The results of this new approach are yet to be determined.  It will be an interesting case study to watch to determine whether Mr. Resca can strike the delicate balance of preserving the sacred function of the museum while promoting and marketing the cultural heritage of Italy.  Stay tuned….

Privacy Law Extension Dates

November 25, 2008

Massachusetts recently responded to an outcry from the business community in regard to the new privacy regulatiosn promulgated by the office of consumer affairs.  An earlier blog entry summarized the new requierements.  Here are the new deadlines:

Deadline Extension

The Office of Consumer Affairs and Business Regulation (OCABR) has extended its January 1, 2009 deadline for compliance with the newly promulgated Massachusetts privacy regulations.  According to OCABR, the extension of time will assist businesses in implementing the required measures during this economically uncertain time. 

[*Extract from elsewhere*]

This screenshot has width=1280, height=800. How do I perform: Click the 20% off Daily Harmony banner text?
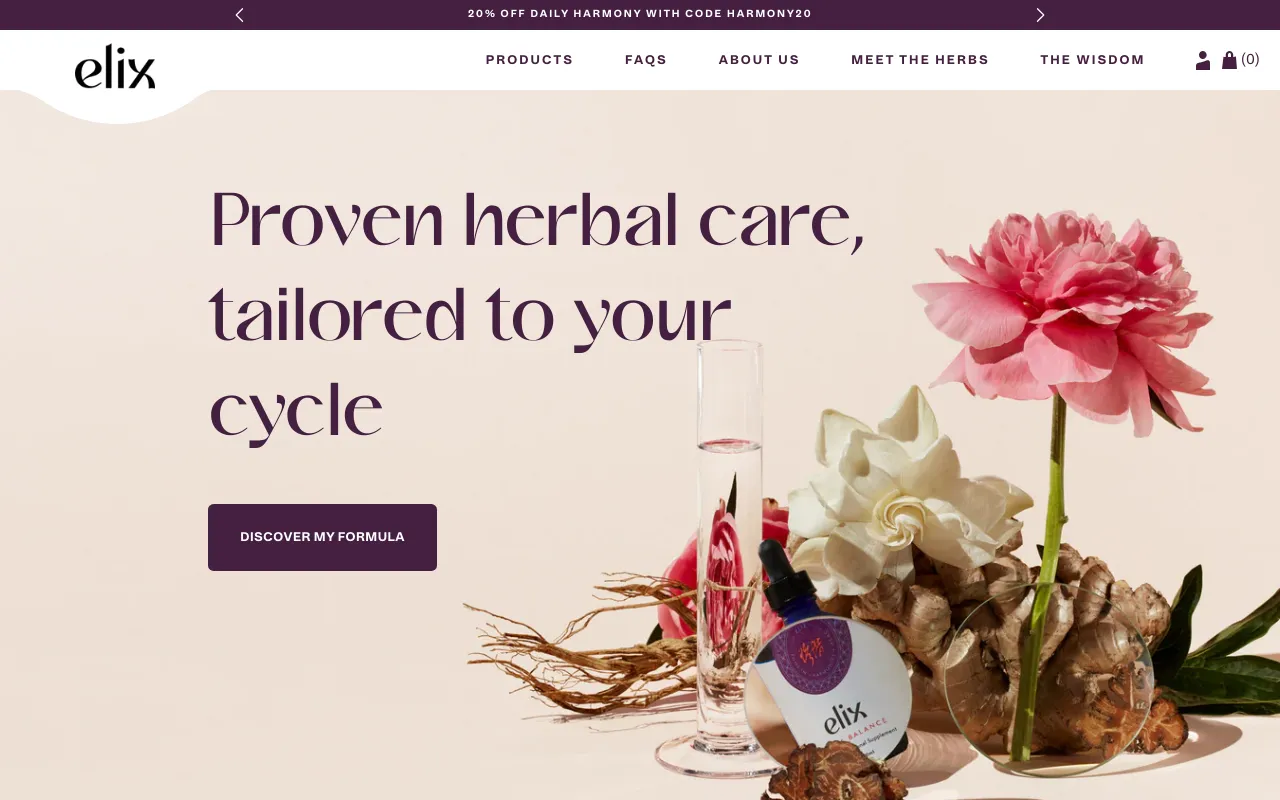click(640, 14)
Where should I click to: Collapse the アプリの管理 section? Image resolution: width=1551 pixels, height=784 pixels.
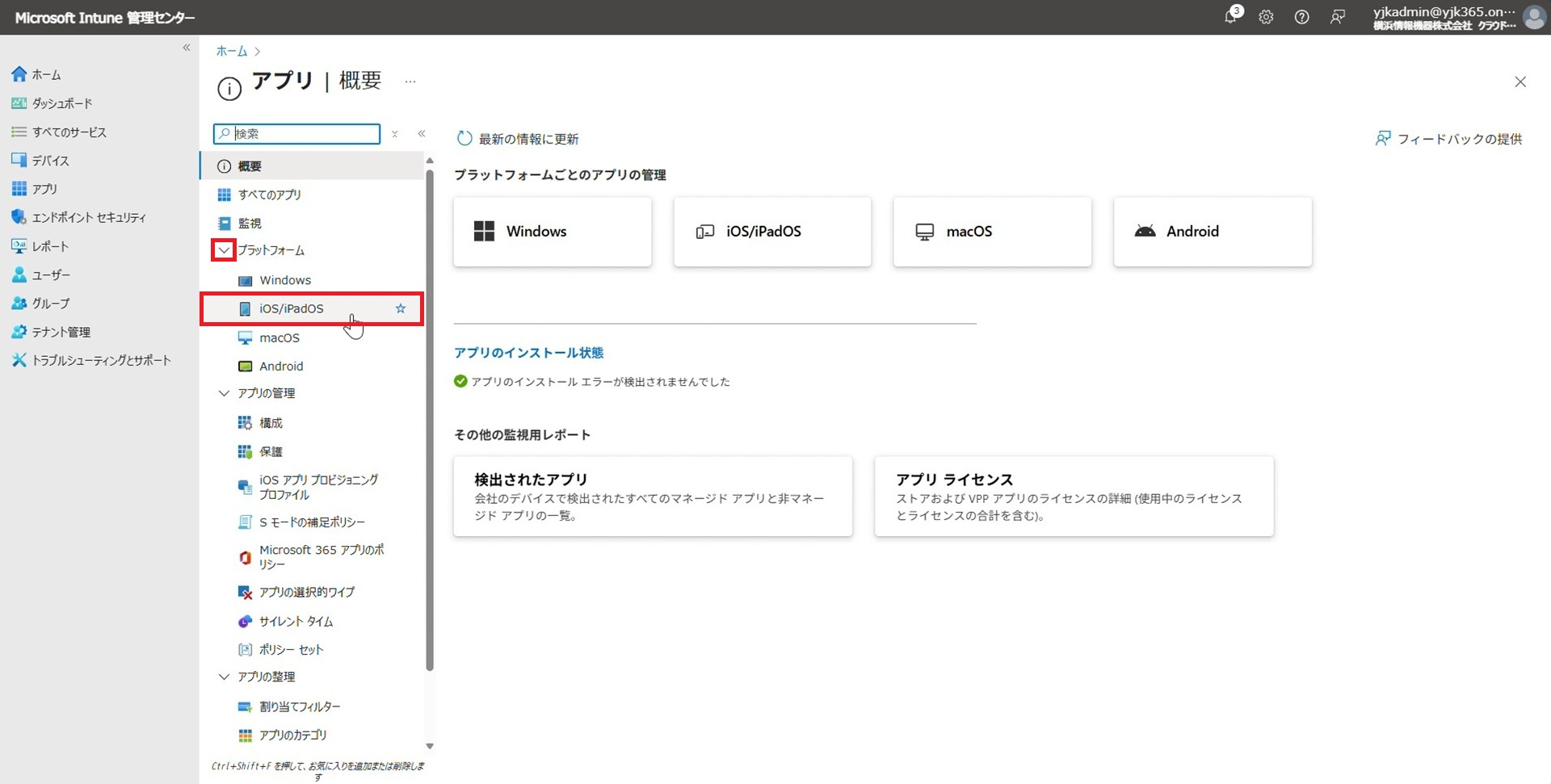[x=224, y=393]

The new standards deadlines are:

  • May 1, 2009 for general compliance.  This has been changed from the original deadline of January 1, 2009.
  • May 1, 2009 for ensuring that third-party service providers are capable of providing safeguards for personal information and for executing contracts with third-party providers to provide such safeguards.  This has been changed from the original deadline of January 1, 2009.
  • May 1, 2009 for encryption of company laptops.  This date has changed from January 1, 2009.
  • January 1, 2010 to receive written certification from third-party service providers that they have complied with the new Massachusetts privacy regulations.  This will assist businesses in educating their third-party service providers, many of whom may be located outside of Massachusetts, or, replace non-compliant third-party service providers as required by the regulations.  This date has been changed from January 1, 2009.
  • January 1, 2010 for the encryption of all other portable devices, aside from laptops, such as memory sticks and PDAs.  This has been changed from January 1, 2009.

Most Museums in Massachusetts and even Museums outside of Massachusetts will need to comply with the regulations.  Any Museum that collects the personal information of a Massachusetts resident is subject to the regulations.  “Personal Information” refers to a Massachusetts resident’s first name and last name or first initial and last name in combination with any one or more of the following:  (a) Social Security Number; (b) driver’s license number or state issued identification card number; or (c) financial account number, or credit card or debit card number.  If you collect any of this information int he course of accepting memberships, accepting donations or from sales in yuor retail shop or online store, you must comply.